Was es hingegen noch nicht gab damals, waren soziale Medien. Aufschreie wie zum Beispiel #MeToo, unter dem auch Schweizer Politikerinnen sexuelle Übergriffe anprangerten. Ursula Mauch erinnert sich an einen Vorfall, als ihr eine Kollegin erzählte, sie werde von einem der Oberen in der Regierung belästigt. «Es war kein Bundesrat», stellt Ursula Mauch sofort klar. Als sie davon erfahren hatte, habe sie das Gespräch mit einem der SP-Bundesräte gesucht, der das aber als «dummes Zeug» abtat. Im Nachhinein habe sie sich schon gefragt, ob sie vielleicht «mehr Mais» hätte machen sollen.

Als die SP-Fraktion beschloss, Bundesrätin Elisabeth Kopp nicht als Vizepräsidentin zu unterstützen, wegen der Geldwäscherei-Gerüchte ihres Mannes, war das nicht einfach für Ursula Mauch. Als Fraktionspräsidentin war es ihre Aufgabe, den Beschluss gegenüber der Öffentlichkeit zu vertreten. Damals habe sie sich oft anhören müssen, wie ausgerechnet sie als Frau sich nicht hinter Bundesrätin Kopp stellen könne. «Ich konnte den Leuten einfach nicht beibringen, dass das nichts mit mir als Frau zu tun hat.»

Natürlich sei es wichtig, dass sich Frauen gegenseitig unterstützen. «Aber wir sind doch immer noch politisch.» Für Ursula Mauch ist klar: «Wenn jemand – egal ob Mann oder Frau – eine Politik vertritt, die für mich nicht stimmt, kann ich diese Person nicht unterstützen.» Deshalb ist sie auch überzeugt, dass die SP-Fraktion eine allfällige Kandidatur von Magdalena Martullo als Bundesrätin «sicher nie unterstützen wird».

Einmischen und mitmischen

Aber es gab auch Momente in Bern, in denen die Frauen gemeinsam etwas erreicht haben, weil sie die Ellbogen ausgefahren haben. Zum Beispiel bei der Bundesratsersatzwahl für René Felber im Jahr 1993. Die Kandidatin der SP, Christiane Brunner, fand keine Mehrheit. Stattdessen wurde ihr Parteikollege Francis Matthey gewählt, der aber auf Beschluss der SP verzichten musste. «Da haben wir uns so richtig eingemischt», sagt Ursula Mauch. Nicht nur die Frauen aus der Fraktion, sondern aus der ganzen Schweiz. «Wir haben gesagt, so geht das nicht. Jetzt wird eine Frau in den Bundesrat gewählt.» Die Parteispitze schlug darauf Christine Brunner und Ruth Dreifuss vor. Letztere erreichte bekanntlich die Mehrheit. «Das war doch ein gewaltiger Aufbruch», sagt Ursula Mauch.

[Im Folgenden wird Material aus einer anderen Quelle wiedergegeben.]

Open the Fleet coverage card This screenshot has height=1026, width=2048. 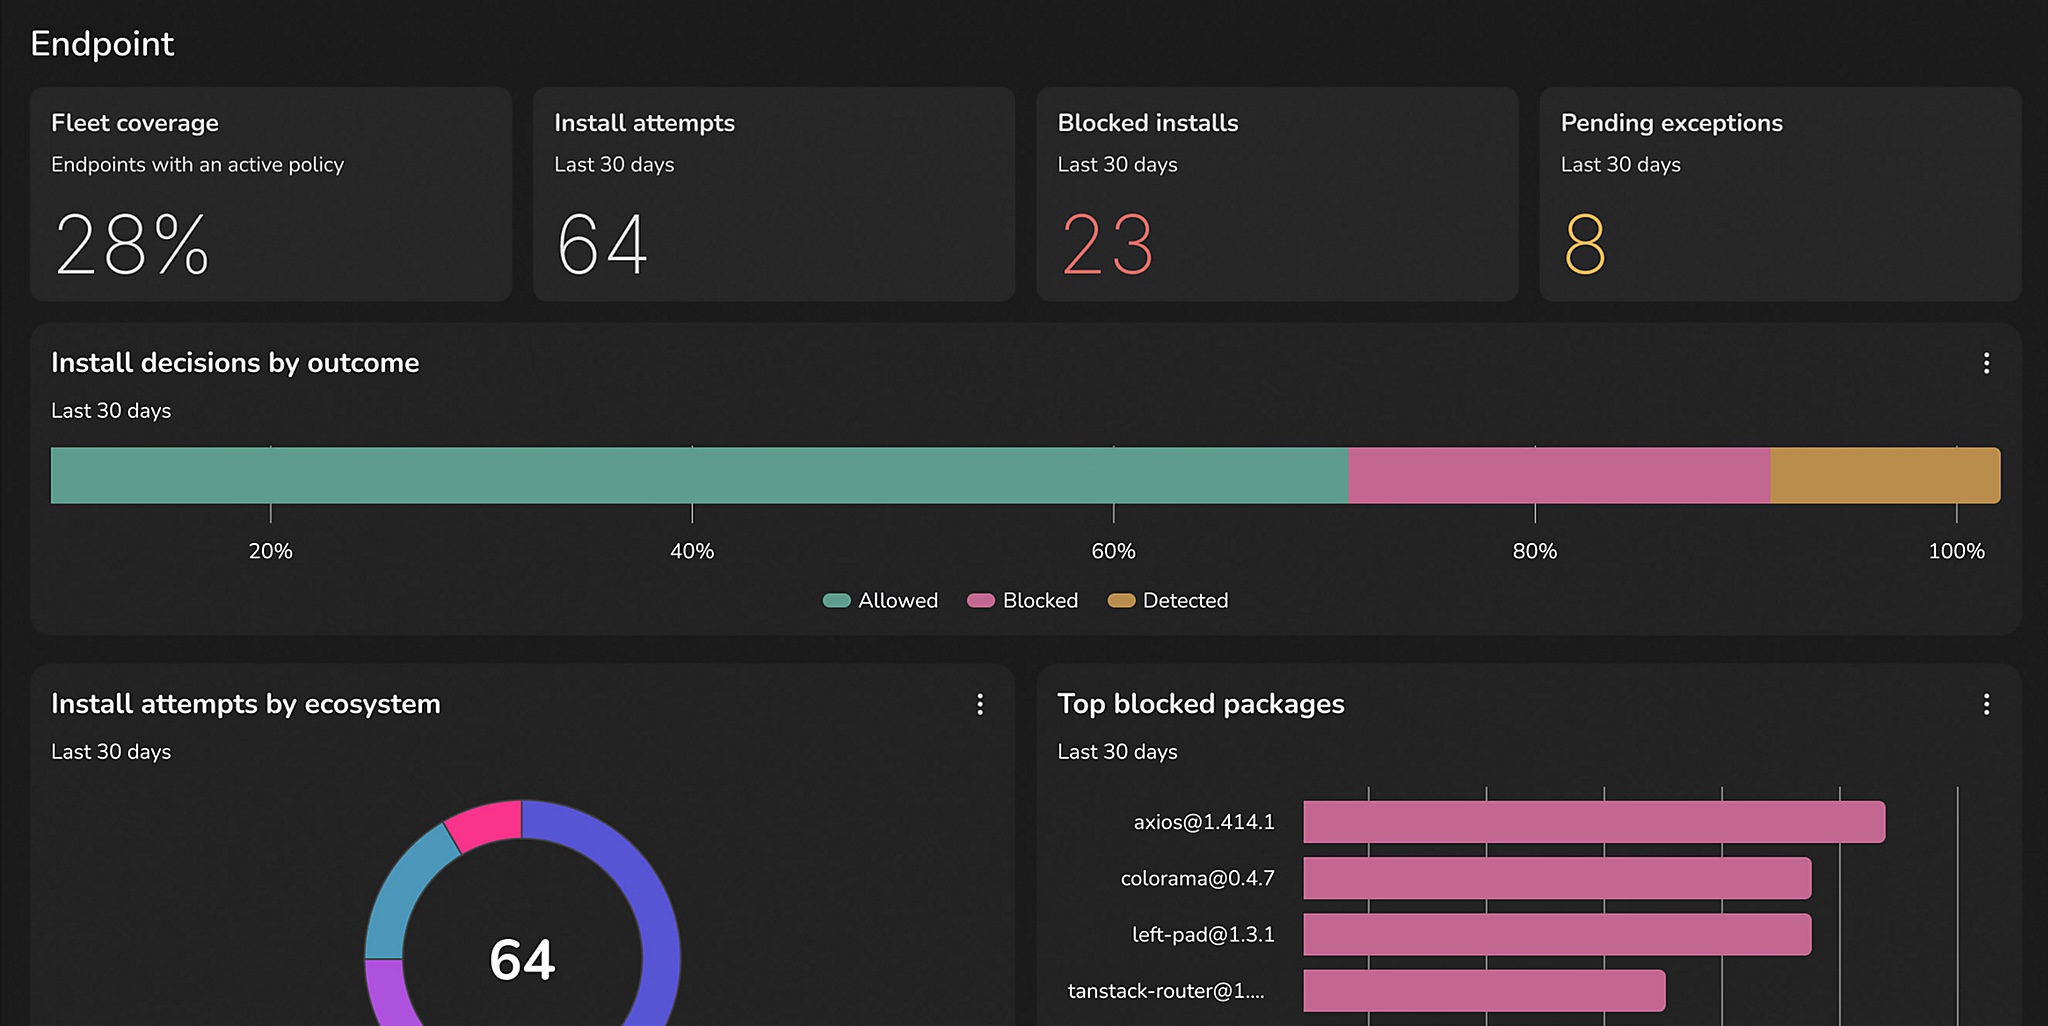tap(271, 194)
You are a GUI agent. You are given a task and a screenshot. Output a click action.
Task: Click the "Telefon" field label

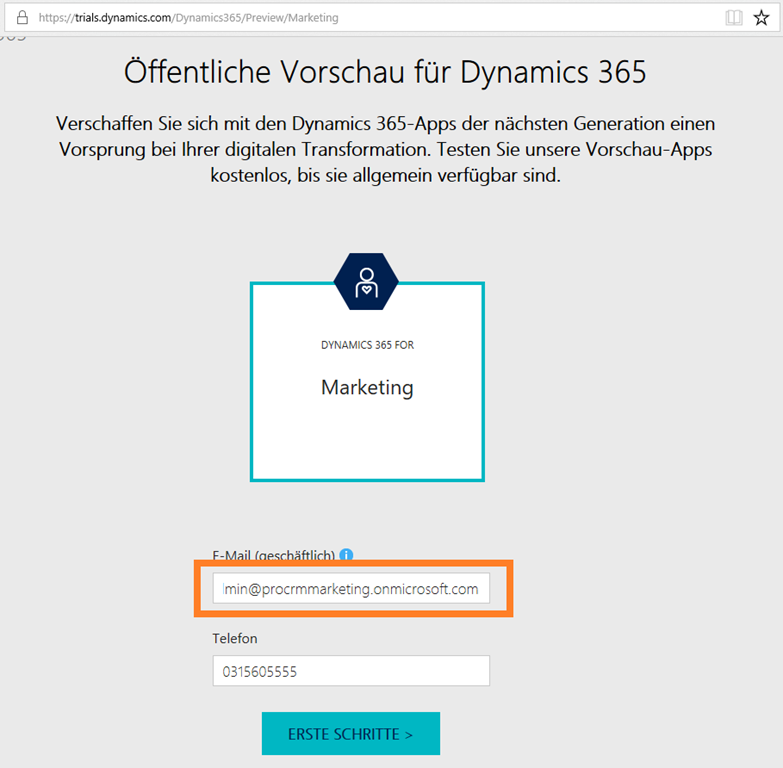click(x=235, y=638)
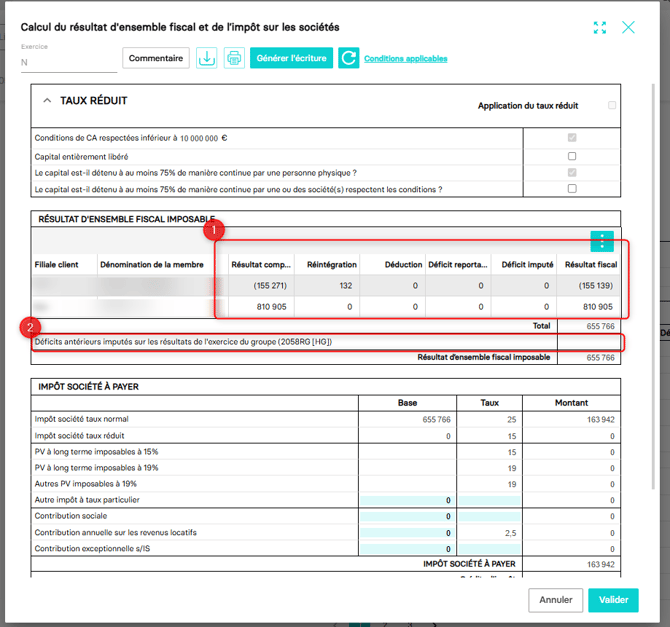
Task: Collapse the TAUX RÉDUIT section
Action: pyautogui.click(x=46, y=101)
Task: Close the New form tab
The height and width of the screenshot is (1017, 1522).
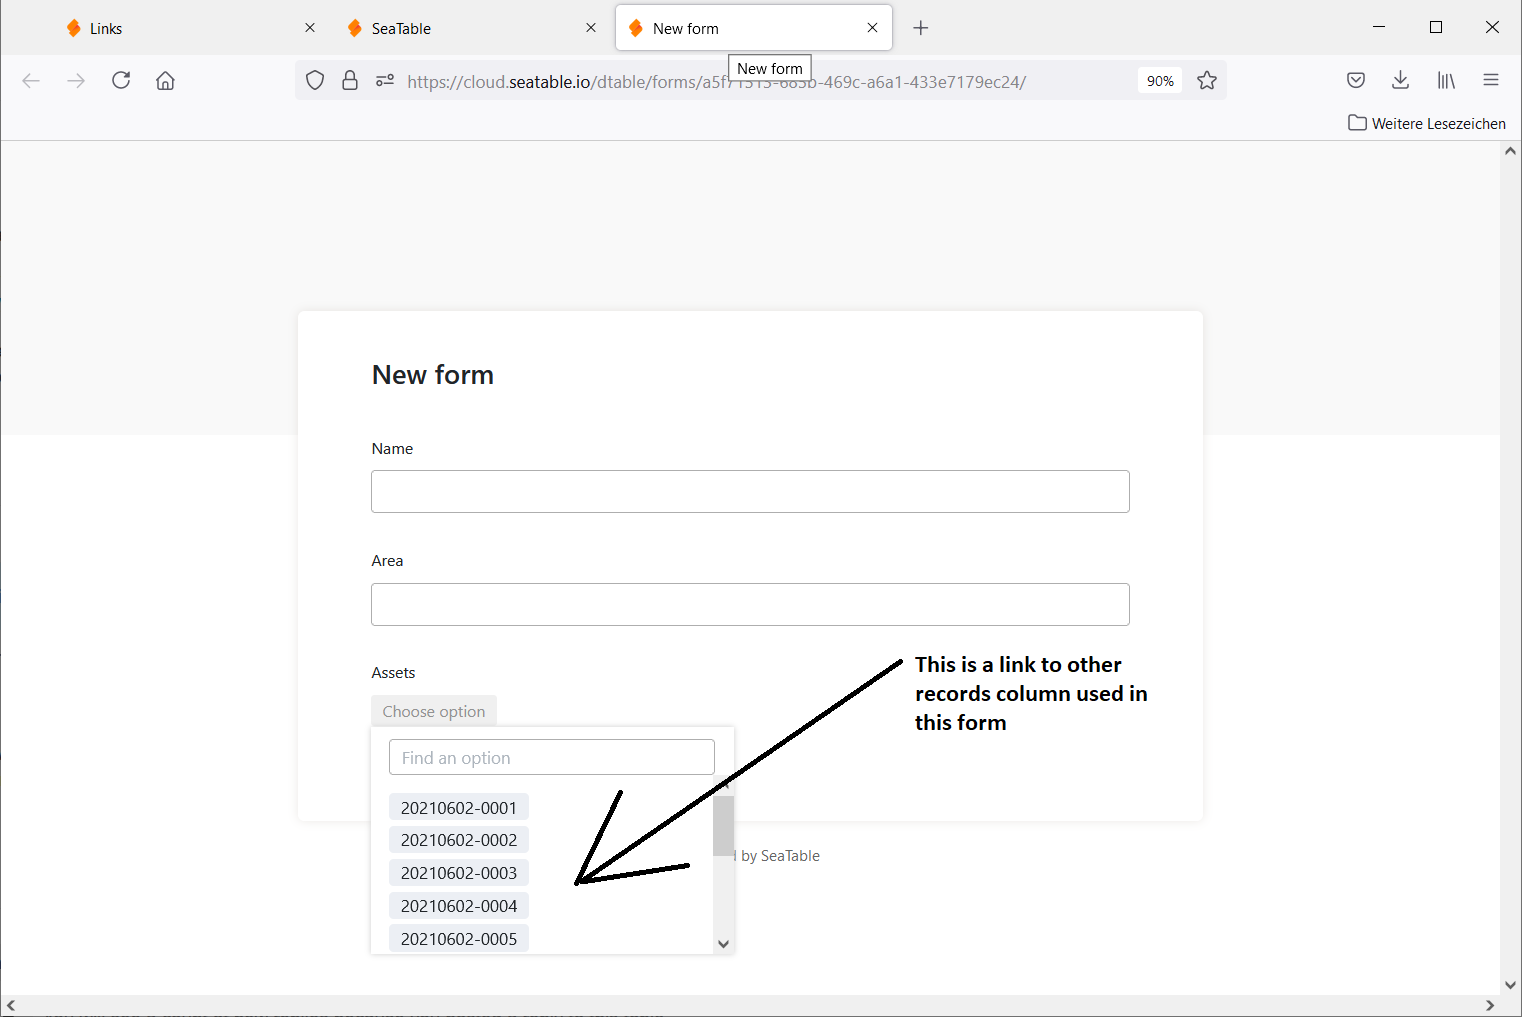Action: (x=872, y=28)
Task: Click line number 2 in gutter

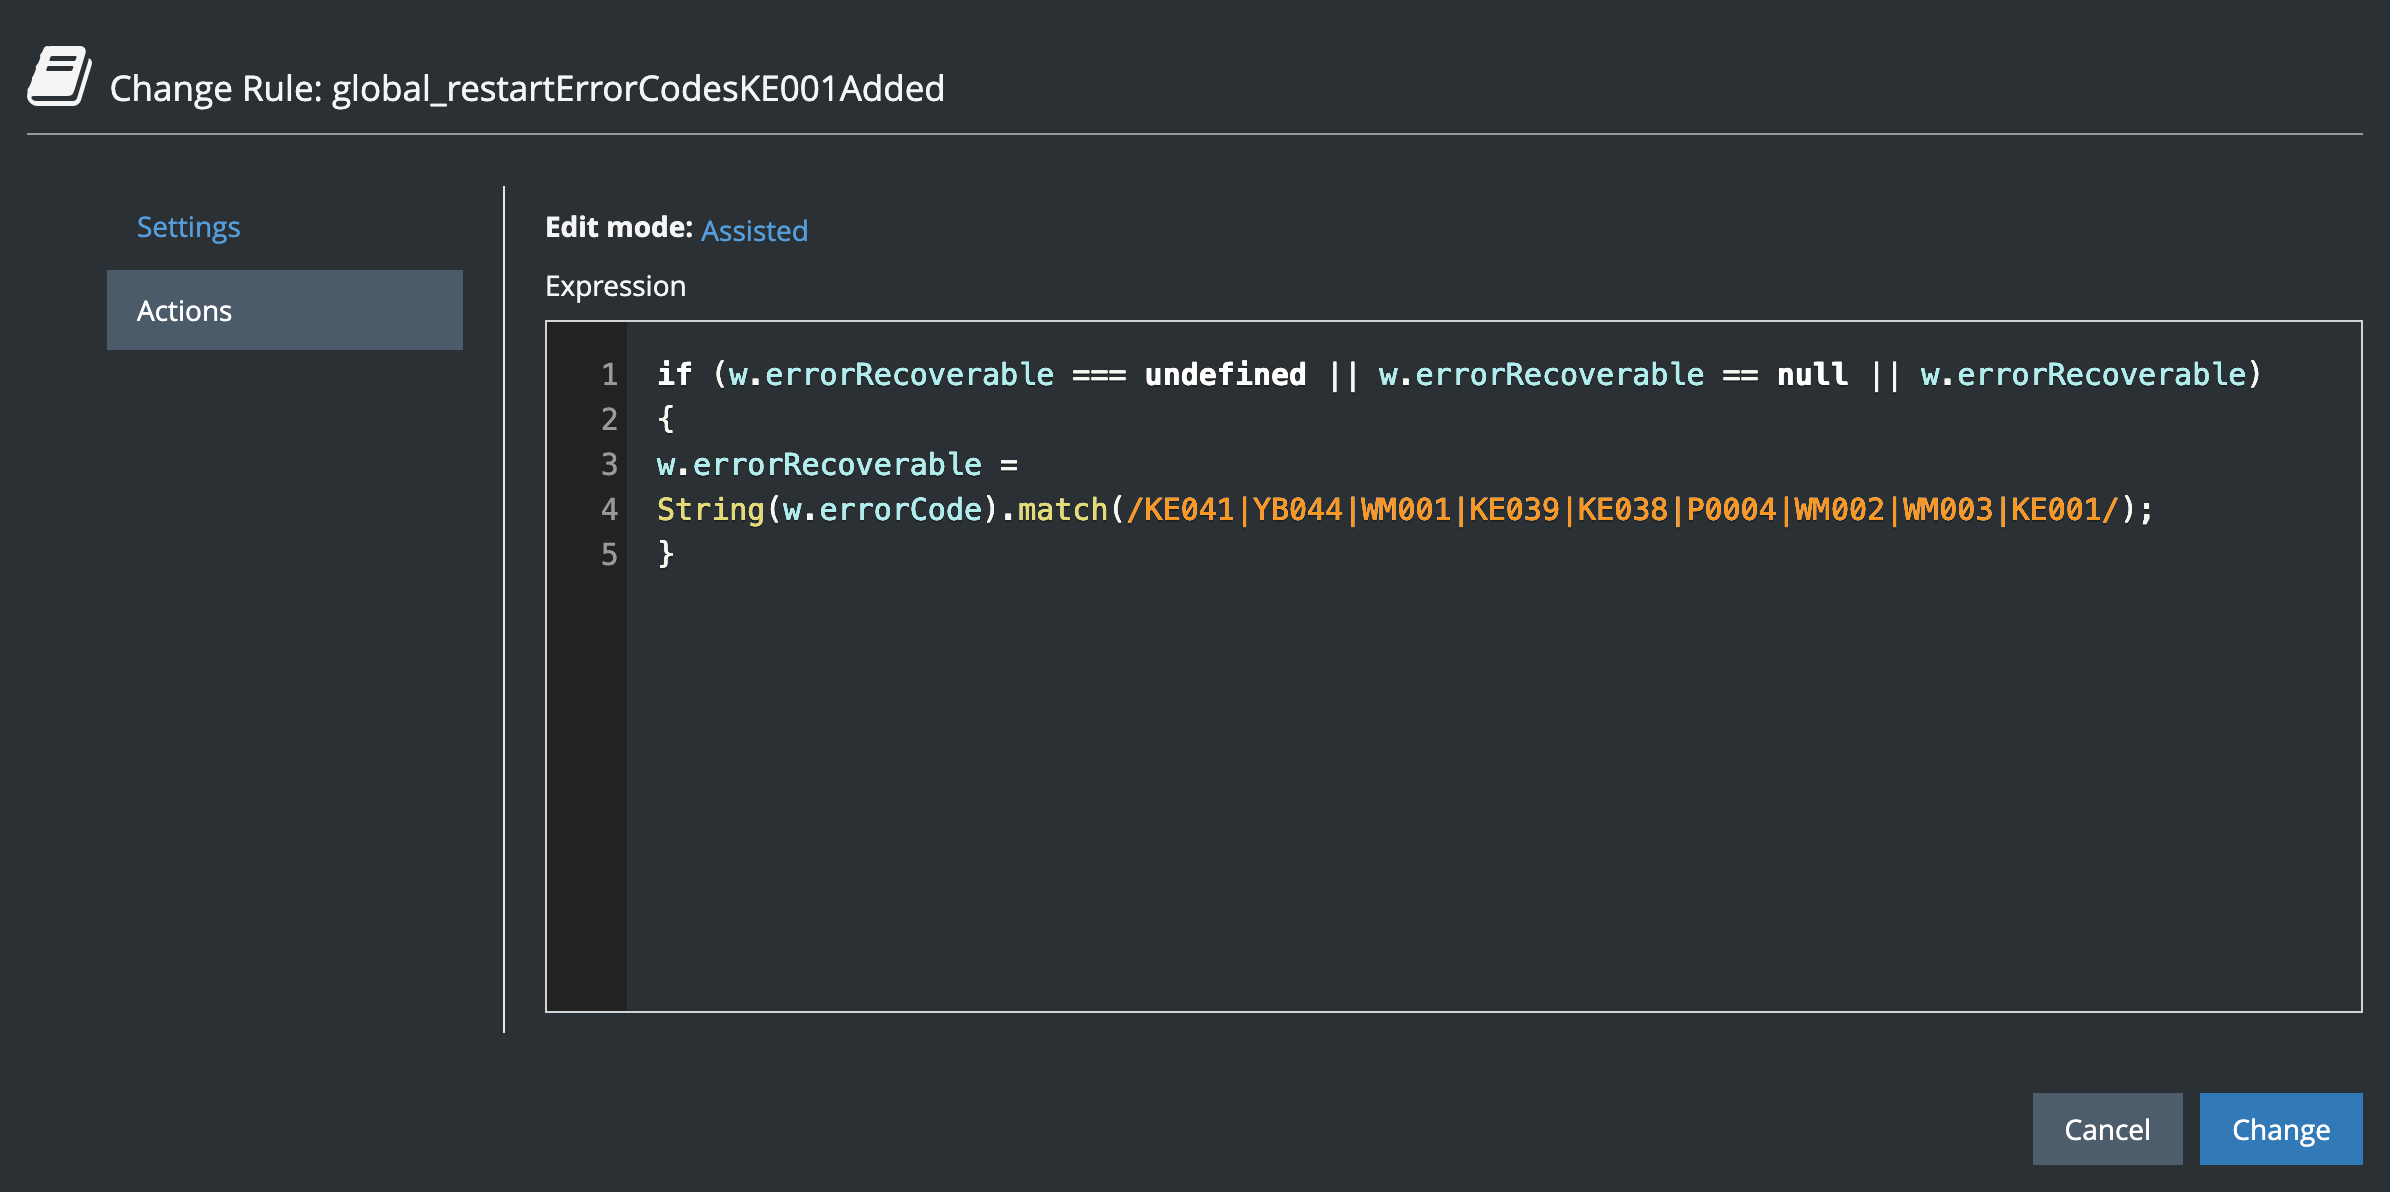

Sie glaubt nicht, dass es irgendwann keinen Unterschied mehr macht, ob jemand Mann oder Frau ist. Aber sie hofft, dass in der Schweiz irgendwann ein Gleichgewicht herrscht. Nicht nur in der Politik, sondern überall und vor allem auch in der Wirtschaft. Sie frage sich manchmal, ob es die Finanzkrise gegeben hätte, wenn alles Frauen an der Spitze gewesen wären. Der Ton in politischen Diskussionen habe sich nämlich verändert durch die Frauen. «Er ist anständiger geworden.»